Mono to Stereo Channel Merger & Mixer
Combine separate audio tracks into a balanced stereo output. Merge mono channels, adjust left and right levels, and align audio for consistent spatial playback. Designed for music production, recordings, and audio editing workflows with precise channel control.
Left Channel
Upload Mono Track
Right Channel
Upload Mono Track
Audio Channel Merger — Combine Separate Tracks Into a Unified Stereo or Mono Mix
Multi-track recordings keep instruments and voices on separate channels for editing flexibility — but delivery requires a single stereo or mono mix. A podcast recorded with two microphones produces two mono WAV files: one for each host. A field recording rig captures a mid-side stereo pair that must be decoded into left-right stereo. A music production session stems out drums, bass, synths, and vocals as individual mono files that need to be mixed down. Channel merging takes these separate signals and combines them according to the panning and level relationships that place each element correctly in the stereo image.

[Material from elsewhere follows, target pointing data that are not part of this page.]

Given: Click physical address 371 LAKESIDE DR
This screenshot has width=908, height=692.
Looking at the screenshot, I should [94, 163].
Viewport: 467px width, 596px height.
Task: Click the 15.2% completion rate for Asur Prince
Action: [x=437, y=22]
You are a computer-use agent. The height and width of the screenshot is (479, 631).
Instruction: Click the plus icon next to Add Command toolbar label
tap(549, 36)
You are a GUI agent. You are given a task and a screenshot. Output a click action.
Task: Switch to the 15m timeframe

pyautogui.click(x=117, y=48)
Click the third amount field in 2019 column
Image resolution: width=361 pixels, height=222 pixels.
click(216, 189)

Pan law determines how merged channels sum. When a mono signal is panned center and placed in both left and right channels at equal level, it sums 3dB louder than either channel alone — the in-phase addition of identical signals. Professional DAWs apply a -3dB pan law that compensates for this by reducing center-panned signals, maintaining consistent loudness regardless of panning position. The channel merger applies configurable pan law so the merged stereo output matches the loudness expectations of professional production standards rather than sounding louder in the center than at the sides.
Podcast stereo field placement is a subjective creative decision that channel merging makes possible. Placing host A in the left channel and host B in the right creates a sense of two people in conversation space. Panning both hosts slightly off-center with music centered creates depth. Keeping everything mono maximizes compatibility with mono playback systems like Bluetooth speakers and phone speakers where stereo separation collapses entirely. The channel merger lets you try multiple configurations and compare before committing to a final mix geometry.